__DATA PROVIDED__:

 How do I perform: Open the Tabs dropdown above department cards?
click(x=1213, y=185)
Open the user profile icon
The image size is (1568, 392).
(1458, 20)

__EXERCISE__:
Only an exact reproduction of the lines from the one with "Open the user profile icon" to the end of the listing is expected.

__REPLY TO THE TASK__:
Open the user profile icon
The image size is (1568, 392).
(1458, 20)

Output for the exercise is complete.